Let me preface this by saying there's probably nothing that will get me to see a movie (or, lately, read a novel) faster than to tell me it's got zombies in it. A good friend of mine has said repeatedly that if he was given enough money he'd make "Zombies, Dinosaurs and a Bag of Cash", starring Christopher Walken as the mad scientist that starts the zombie plague. It always sounded like it'd be the perfect movie to me. And the original DoTD is one of my favorite (real) movies of all time.
And I'm not the only one. There has been a steady surge in popularity in this sub-genre since George Romero's "Dead" movies attained their cult and popular success. My brother doesn't read much, but he's started on a zombie book kick lately, and loaned me a slew of books ("World War Z", "The Rising", "Autumn", "Monster Island", for starters), and has a whole slew on his "to read" list that he's gonna pass off when he's done. Little else could get him reading anything, but zombies did the trick. The number of books on this subject is pretty impressive (shocklines.com has an entire "breakout category" for it, there's that many).
And of course, there's tons of movies, of widely varying quality, about zombies. The aforementioned Romero classics and their remakes, "Zombie", the "Return of the Living Dead" franchise, "Shaun of the Dead", "28 Days Later" (arguably), and so on.

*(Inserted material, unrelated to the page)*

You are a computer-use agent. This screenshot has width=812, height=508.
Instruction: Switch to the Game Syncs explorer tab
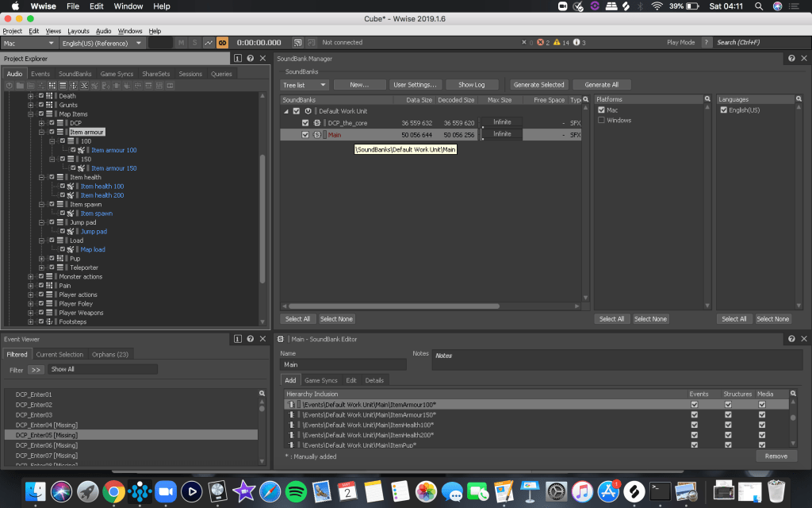tap(117, 74)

Many of these films have been hugely successful. And the zombies were probably the only thing good about those dreadful "Resident Evil" and "House of the Dead" movies.
Obviously, something about zombies resonates with not just us hard core horror fans, but with the moviegoing (and maybe the reading) public as well. I'm curious as to your thoughts as to what it is about the flesh eating undead that we love so much.
I can't quite put my finger on it; I mean, these (typically) shambling, mindless, slow moving creatures are hardly the sort of villain that inspires dread as representatives of pure evil like, say, Hannibal Lecter does. And they're relatively easily dispatched as individuals; you don't need a wooden stake, silver bullet or crucifix (although they'll all work, used correctly). Just cause enough damage to their heads, and that usually does the trick. So they don't have indestructibility or toughness going for them. They look basically human (unless they were seriously injured or decomposed before they died), so a horrific appearance usually isn't it, either.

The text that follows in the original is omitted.